Erik J. Rupard, a doctor and clinical researcher with the U.S. Army, is among those who think such scrutiny is necessary. “LASIK is the Tiger Woods of medical procedures: deeply and demonstrably flawed, but so many people love it that those who speak ill of it are dismissed as cranks and/or loonies,” he wrote in an e-mail. “I saw lots of dry eye complications in soldiers in Iraq who had undergone the procedure, ostensibly because contacts are unsafe in that dusty environment, yet the Department of Defense has done no controlled studies to look at the cost—human and otherwise—of these post-refractive issues. I’m a clinical researcher, and I know that LASIK has never been subjected to the pre- or post-marketing scrutiny that we put lifesaving drugs through.”

Surf the Web and you’ll find dozens of stories from people who have had post-LASIK difficulties. Some complications have led to corneal transplants. And over the last few years patient activists have bombarded the FDA with anti-LASIK e-mails, complaints and petitions.

Among them is John Hoge, 39, a businessman in Port Jefferson, New York, who suffered from night glare and halos and regrets not choosing the “zero risk option” of corrective lenses. A few years ago he obtained experimental contact lenses that have largely taken care of the glare issue. But they are expensive, he added, and not covered by insurance.

And while the FDA’s recent efforts have given some patient activists a modicum of peace, many feel it is not enough. “By not inspecting every LASIK facility, how is the FDA to know if LASIK doctors are compliant?” asks Dean Andrew Kantis, 40, a jet salesman in Fort Lauderdale, Florida, who has experienced double vision, starbursts, halos and dry eyes since getting LASIK in 1999, and operates the Web site LifeafterLasik.com.
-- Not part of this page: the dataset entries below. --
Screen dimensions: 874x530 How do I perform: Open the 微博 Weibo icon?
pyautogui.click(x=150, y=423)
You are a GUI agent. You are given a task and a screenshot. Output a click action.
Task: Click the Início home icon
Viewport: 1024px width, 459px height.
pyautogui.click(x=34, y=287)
Some experts believe the FDA should have taken more care when the first lasers were approved in 1998. “We screwed up,” says Morris Waxler, a former branch chief of the FDA’s Center for Devices and Radiological Health from 1995 to 1999. “You know how some drugs have a black box warning? We could have done something comparable. We should have looked at the worst-case impact on patients, rather than just the very good outcomes we saw in clinical trials.”

Larry Pilot, a former associate director for compliance in the FDA’s bureau of medical devices, and currently a lawyer practicing food and drug law in Arlington, Virginia, agrees. “It appears that information to provide adequate informed consent was not sufficient for all prospective patients,” he says. “The present dissatisfaction rate of five percent is very high. Personally and professionally, I am very disappointed in the FDA.”
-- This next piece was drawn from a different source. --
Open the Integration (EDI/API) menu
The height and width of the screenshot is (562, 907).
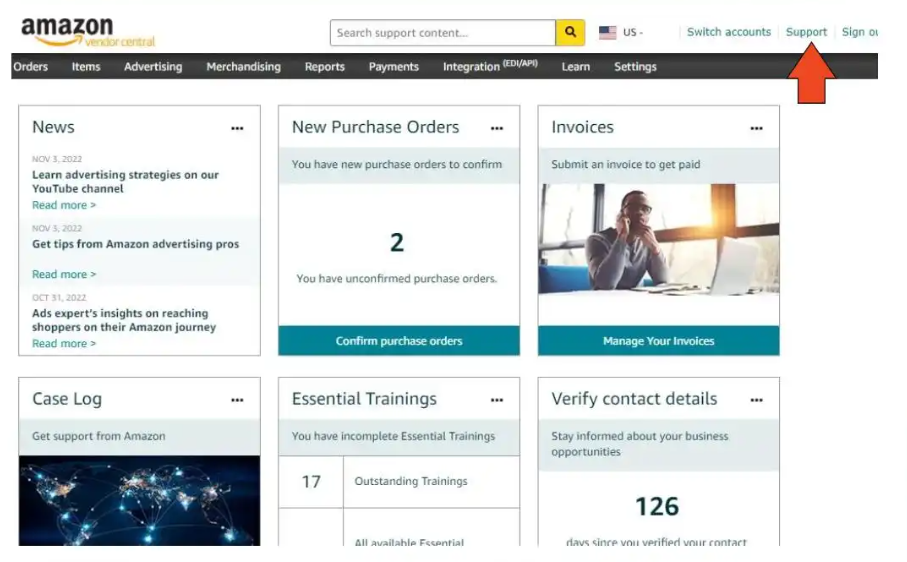(490, 66)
FDA spokeswoman Mary Long rejects the notion that the agency could have done more. “The FDA reviewed the safety and effectiveness information included in the manufacturer applications for approval,” she wrote in an e-mail. “It found them to be safe and effective when used as indicated and will continue to monitor their safety and effectiveness, in addition to taking necessary and appropriate steps to protect the public health.”
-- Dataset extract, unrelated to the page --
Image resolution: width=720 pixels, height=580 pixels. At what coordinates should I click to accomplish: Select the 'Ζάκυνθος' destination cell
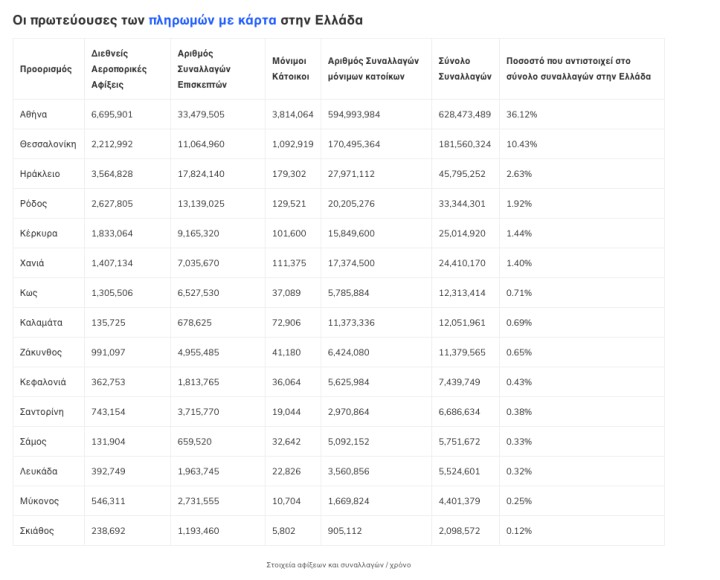[41, 352]
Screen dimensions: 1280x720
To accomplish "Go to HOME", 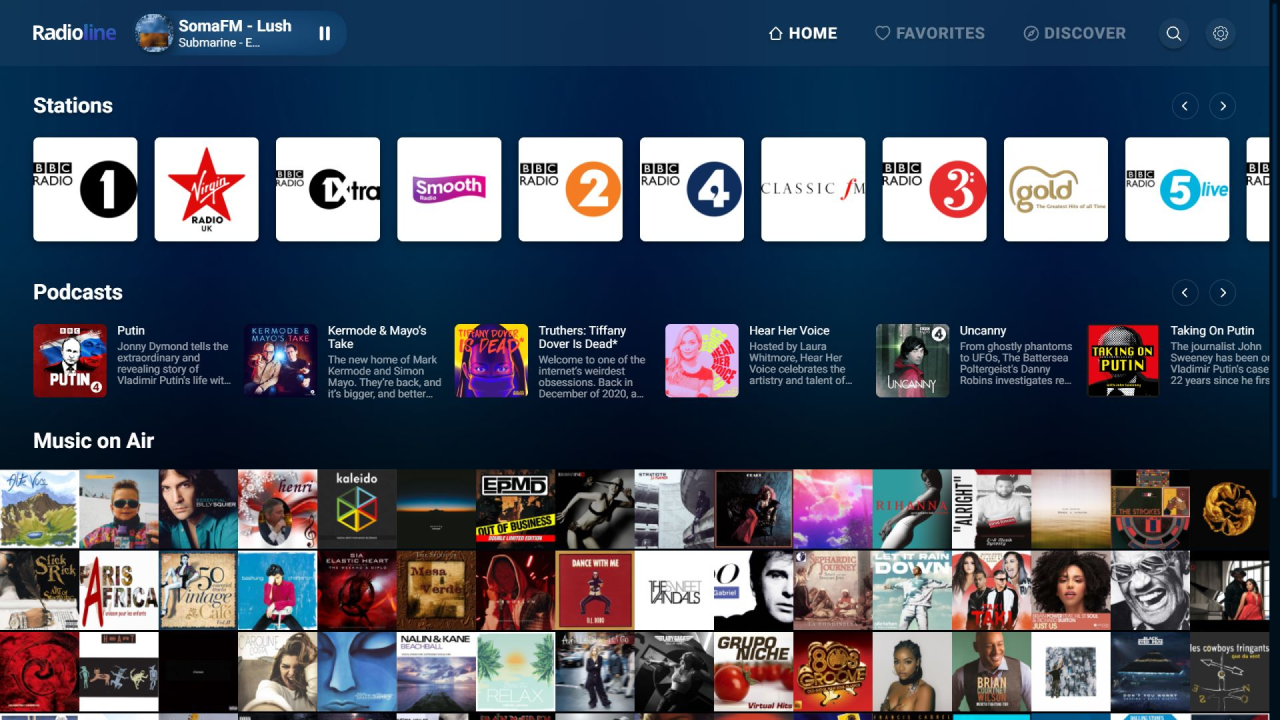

Timothy A. Ulatowski, director of the FDA’s Office of Compliance at the Center for Devices and Radiological Health, sent out letters to LASIK ambulatory facilities last May reminding them that all risks must be mentioned in every LASIK advertisement—whether online, in print, on radio or television. “As part of our ongoing review of LASIK and its impact on public health, we continue to look at various aspects of LASIK advertising and how we can better improve public health,” adds Long.

But an informal online search reveals dozens of doctors’ Web sites that do not mention risks or side effects.

As for the new study, Pilot is not impressed. “The FDA is beginning to do what should have been done 10 years ago,” he says. “The bottom line is that thousands of human eyes have been irreversibly damaged unnecessarily.”

Dr. Solomon disagrees, maintaining that the FDA clinical trials were rigorous and well-performed. “I think the FDA did an outstanding job at evaluating the technology,” he asserts. “And the technology and procedure have only gotten better since approval.”

As for me, if I had to do it all over again, I wouldn’t. But, of course, hindsight is 20-20.